Teachers and parents have been so effective in reducing bullying behaviour in schools that it has gone ‘underground’, with young people who bully turning to covert methods to avoid detection.
Recognising the difficulty in identifying and stamping out this type of bullying, researchers from Edith Cowan University (ECU) are advocating a new approach.
Friendly Schools PLUS, a new resource to be rolled out to schools across Australia and developed by ECU’s Child Health Promotion Research Centre, focuses on building the emotional intelligence of children.
The idea is that the children who use bullying to gain status, respect or friends, are taught how to achieve this in a healthier, more positive way.
The targets of bullying are given skills so that they can deal more effectively with bullying including techniques to help them discourage the behaviour.
Professor Donna Cross said covert bullying behaviours cause a great deal of distress and psychological harm.
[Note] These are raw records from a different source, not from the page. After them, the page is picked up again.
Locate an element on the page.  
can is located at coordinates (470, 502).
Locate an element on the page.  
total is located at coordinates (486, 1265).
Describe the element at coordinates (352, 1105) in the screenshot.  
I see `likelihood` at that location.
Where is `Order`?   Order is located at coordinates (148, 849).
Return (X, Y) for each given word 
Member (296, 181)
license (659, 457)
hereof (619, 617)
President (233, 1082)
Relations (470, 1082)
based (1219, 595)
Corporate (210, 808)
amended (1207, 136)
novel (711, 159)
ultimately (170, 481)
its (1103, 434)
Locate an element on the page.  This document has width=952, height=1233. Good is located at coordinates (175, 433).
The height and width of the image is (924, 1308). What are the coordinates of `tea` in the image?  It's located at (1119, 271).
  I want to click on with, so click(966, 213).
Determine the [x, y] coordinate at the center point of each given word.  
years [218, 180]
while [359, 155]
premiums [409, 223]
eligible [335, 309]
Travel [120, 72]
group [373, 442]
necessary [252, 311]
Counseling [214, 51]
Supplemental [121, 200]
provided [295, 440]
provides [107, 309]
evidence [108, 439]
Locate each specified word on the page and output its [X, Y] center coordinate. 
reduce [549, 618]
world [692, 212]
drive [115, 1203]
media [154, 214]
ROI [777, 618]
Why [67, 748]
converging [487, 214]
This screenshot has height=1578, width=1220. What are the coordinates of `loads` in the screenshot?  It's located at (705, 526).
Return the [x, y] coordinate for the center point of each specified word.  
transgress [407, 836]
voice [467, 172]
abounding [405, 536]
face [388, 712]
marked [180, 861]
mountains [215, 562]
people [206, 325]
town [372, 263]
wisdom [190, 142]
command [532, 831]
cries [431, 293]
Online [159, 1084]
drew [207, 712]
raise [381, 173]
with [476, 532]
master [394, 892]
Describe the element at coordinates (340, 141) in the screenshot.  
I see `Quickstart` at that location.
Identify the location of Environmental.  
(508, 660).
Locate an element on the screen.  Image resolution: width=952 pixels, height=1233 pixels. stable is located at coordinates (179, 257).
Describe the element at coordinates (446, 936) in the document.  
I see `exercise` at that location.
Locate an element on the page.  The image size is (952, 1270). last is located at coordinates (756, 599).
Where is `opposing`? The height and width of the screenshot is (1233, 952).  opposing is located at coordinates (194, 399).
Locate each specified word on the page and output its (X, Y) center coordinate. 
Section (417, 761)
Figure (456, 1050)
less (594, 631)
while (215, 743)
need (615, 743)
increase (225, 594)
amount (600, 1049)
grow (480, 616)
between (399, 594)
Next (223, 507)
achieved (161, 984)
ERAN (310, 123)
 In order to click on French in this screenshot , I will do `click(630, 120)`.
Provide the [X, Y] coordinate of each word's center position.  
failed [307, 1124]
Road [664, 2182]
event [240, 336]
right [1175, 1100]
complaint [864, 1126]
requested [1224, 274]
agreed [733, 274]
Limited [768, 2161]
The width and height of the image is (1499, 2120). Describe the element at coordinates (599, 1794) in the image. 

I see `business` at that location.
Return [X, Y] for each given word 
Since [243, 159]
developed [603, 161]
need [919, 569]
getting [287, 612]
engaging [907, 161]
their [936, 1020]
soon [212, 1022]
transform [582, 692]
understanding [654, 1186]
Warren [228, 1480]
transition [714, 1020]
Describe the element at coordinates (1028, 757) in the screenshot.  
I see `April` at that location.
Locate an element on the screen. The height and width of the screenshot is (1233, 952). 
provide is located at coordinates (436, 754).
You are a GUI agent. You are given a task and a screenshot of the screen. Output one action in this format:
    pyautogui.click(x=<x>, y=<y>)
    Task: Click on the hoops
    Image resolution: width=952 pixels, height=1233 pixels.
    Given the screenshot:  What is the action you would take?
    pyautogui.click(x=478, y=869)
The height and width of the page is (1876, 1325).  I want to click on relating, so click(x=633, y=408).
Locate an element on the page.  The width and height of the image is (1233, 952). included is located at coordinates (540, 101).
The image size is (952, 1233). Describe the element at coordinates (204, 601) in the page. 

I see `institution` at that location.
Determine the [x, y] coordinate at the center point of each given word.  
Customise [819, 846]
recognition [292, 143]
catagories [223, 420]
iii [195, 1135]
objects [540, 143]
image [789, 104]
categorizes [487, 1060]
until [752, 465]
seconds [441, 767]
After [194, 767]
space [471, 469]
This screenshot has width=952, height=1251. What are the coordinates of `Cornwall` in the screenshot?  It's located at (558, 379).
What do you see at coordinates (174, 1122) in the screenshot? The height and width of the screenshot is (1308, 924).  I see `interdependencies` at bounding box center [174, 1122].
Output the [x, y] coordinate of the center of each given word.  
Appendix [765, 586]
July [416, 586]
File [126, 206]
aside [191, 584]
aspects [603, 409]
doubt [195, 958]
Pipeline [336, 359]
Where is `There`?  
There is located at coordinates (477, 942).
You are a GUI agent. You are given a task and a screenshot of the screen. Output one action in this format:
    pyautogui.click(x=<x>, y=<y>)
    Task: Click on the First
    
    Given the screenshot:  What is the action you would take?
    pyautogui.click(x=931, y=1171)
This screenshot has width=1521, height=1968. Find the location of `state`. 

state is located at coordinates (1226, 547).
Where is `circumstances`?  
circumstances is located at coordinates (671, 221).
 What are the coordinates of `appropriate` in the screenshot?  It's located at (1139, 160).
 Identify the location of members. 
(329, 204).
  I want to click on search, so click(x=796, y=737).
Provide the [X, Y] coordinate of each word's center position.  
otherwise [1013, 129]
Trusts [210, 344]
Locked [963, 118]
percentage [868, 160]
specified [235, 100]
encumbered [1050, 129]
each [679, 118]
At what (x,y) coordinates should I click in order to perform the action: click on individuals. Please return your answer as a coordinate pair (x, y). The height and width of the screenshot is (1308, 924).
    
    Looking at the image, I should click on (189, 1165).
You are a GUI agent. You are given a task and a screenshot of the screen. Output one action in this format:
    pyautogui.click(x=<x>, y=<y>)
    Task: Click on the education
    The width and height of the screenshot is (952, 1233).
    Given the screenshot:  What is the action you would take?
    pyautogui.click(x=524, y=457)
“Our research has found that students who were covertly bullied, or who covertly bullied others, reported higher levels of loneliness at school, felt less safe at school and were more likely to experience difficulties such as emotional symptoms, conduct problems, inattention and peer relationship problems,” Professor Cross said.
“Rather than seeking to punish the behaviour, our research has identified strategies to help schools to reduce the likelihood of it happening in the first place.”
Friendly Schools PLUS is the first anti-bullying strategy for schools to be based on extensive research with Australian children and adolescents. It draws on 13 major research projects conducted over 15 years involving 27,000 Australian school students.